Lewis wanted to design something really groundbreaking. The churches in Trinidad were all based on the cruciform plan, popular in Europe and America. These designs were not conducive to the West Indian climate and uncomfortable for the congregation. But he also wanted a design a building that would make his work stand out. Given complete control of the design, a rare priveledge for an architect, he refused to make any compromises. He felt that he had the freedom to create in a way that he had never experienced before.

He had visited the site prior to making his offer and already had several ideas in mind. The land was bordered by trees, with a pink poui tree dominating. It was an opportunity for Lewis to incorporate the theories and philosophies he had learnt from the work of Mies Van de Rohe and Frank Lloyd Wright.

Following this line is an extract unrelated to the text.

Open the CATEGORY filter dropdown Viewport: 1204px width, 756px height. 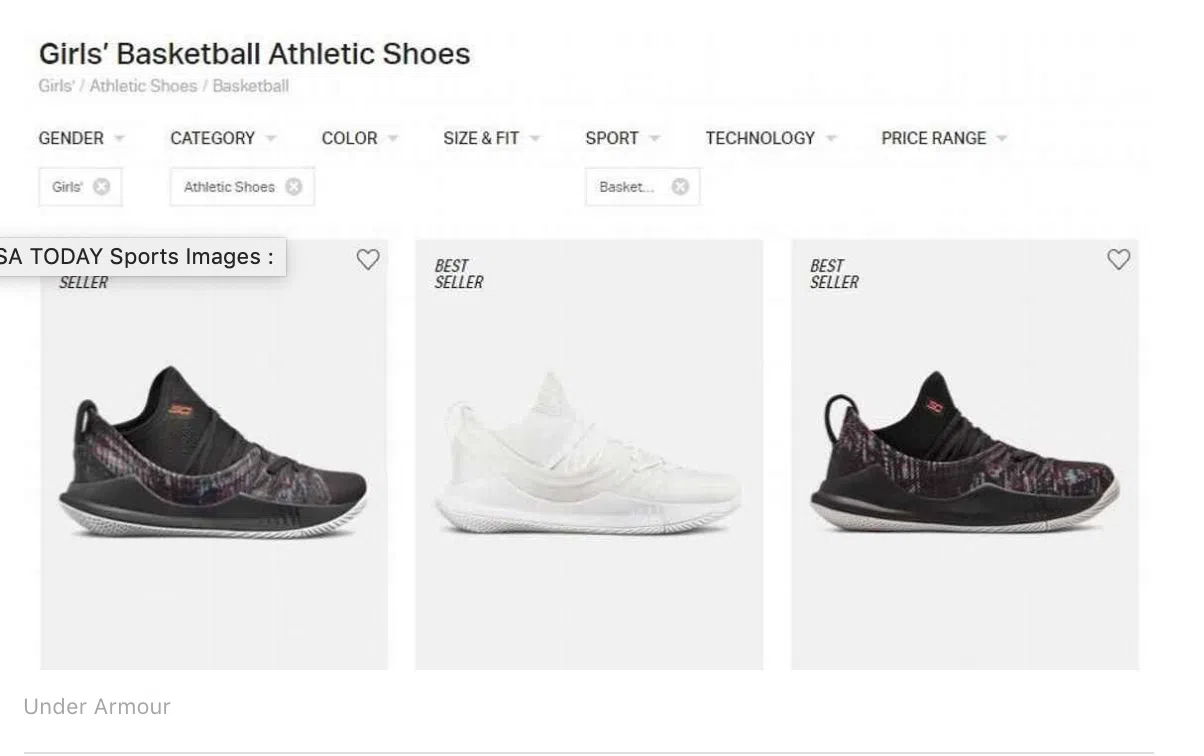pyautogui.click(x=223, y=138)
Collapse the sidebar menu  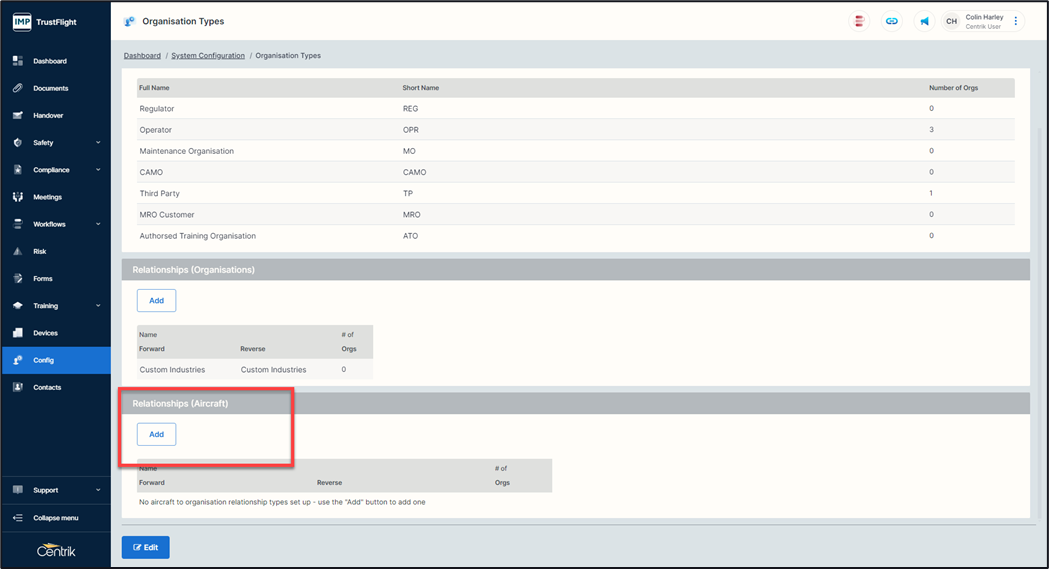click(55, 518)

He used natural pink, blue and yellow sandstone from quarries in Trinidad to reflect the colours of the Poui. He designed with natural materials in mind, indigenous limestone and greenheart timber and with natural lighting. The Church of Assumption did not follow the traditional cruciform designs. During the construction, Father Connolly, the parish priest overseeing the project on behalf of the church, was heavily criticised for allowing a design that appeared more like an aeroplane hangar than a church. The criticisms were unfounded, however, as the resulting church is one of the finest examples of modern architecture in Trinidad.

Oscar Niemeyer, a famous Brazilian architect, came all the way to Trinidad to see the church. The sight of the revolutionary design brought tears to his eyes.

The Church of the Assumption is an essntial part of Trinidad and Tobago’s contemporary Architectural Heritage.